Week 802
- 802 2 juni 2014 EN
What’s this? I’m blogging about my work on a weekly basis – a simple way to track and archive whatever it is I spend my time on.
Last week on Monday, I visited RIVM with Kars Alfrink of Hubbub. We were shown the game Ranj is making for them, which we did exploratory research and concepting for, half a year ago. I always find it fun to see a plan that’s been talked about so much turn into an actual product you can touch and analyze. At the same time, there’s a sadness because of infinite possibilities inevitably being whittled down to something manageable.
I discovered there was to be no newspaper on Thursday, because of Ascension Day. So despite preparations, I didn’t submit any game reviews to nrc.next, although I wrote about Watch Dogs for today’s NRC, focusing on commercial games with big themes. I also put my previous NRC games article online (in Dutch): Tikkertje in het café – Sportsfriends en de local multiplayer-trend.

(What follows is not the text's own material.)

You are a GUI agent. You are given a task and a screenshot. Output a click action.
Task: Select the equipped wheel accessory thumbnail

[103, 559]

Among other things, I worked on a presentation of my Hybrid Writer’s Toolkit plan (‘digital tools for forward-looking authors’), which I will test drive this week at an author’s meeting organized by my publishing house.

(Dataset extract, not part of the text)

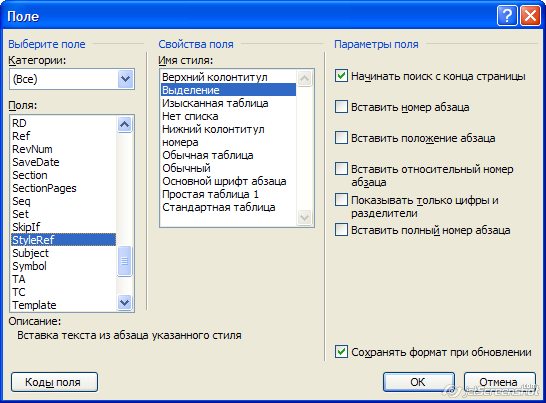
Task: Click Поля list scroll down arrow
Action: point(125,302)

Thursday night was game development hobby night, a.k.a. #thursdev, as usual. I (kind of) fixed the problem in my Japanese Village Sim that I got stuck on the previous week, and spent the rest of the evening improving the game’s internals, supposedly paving the way for ronin that the player can hire to protect his village. I hope to tackle that this week.

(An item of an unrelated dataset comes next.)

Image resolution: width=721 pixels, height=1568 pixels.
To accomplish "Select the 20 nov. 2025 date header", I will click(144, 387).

On Friday I struggled to finish a short story about sex that I’d been asked to submit to a literary magazine. For Sexy Sadie I’m in full left brain schematics mode right now, and it felt weird to be ‘shooting from the hip’; I filed it away for some other time, in the end. (The irony of struggling with this regarding a sex story is hard to miss; the story is about this conundrum, too.)
I did do some research for Sexy Sadie last week, focusing on city planning and architecture. And I read the first half of Massa by Joost Vandecasteele, which felt like research for the kind of writing I want to do, too.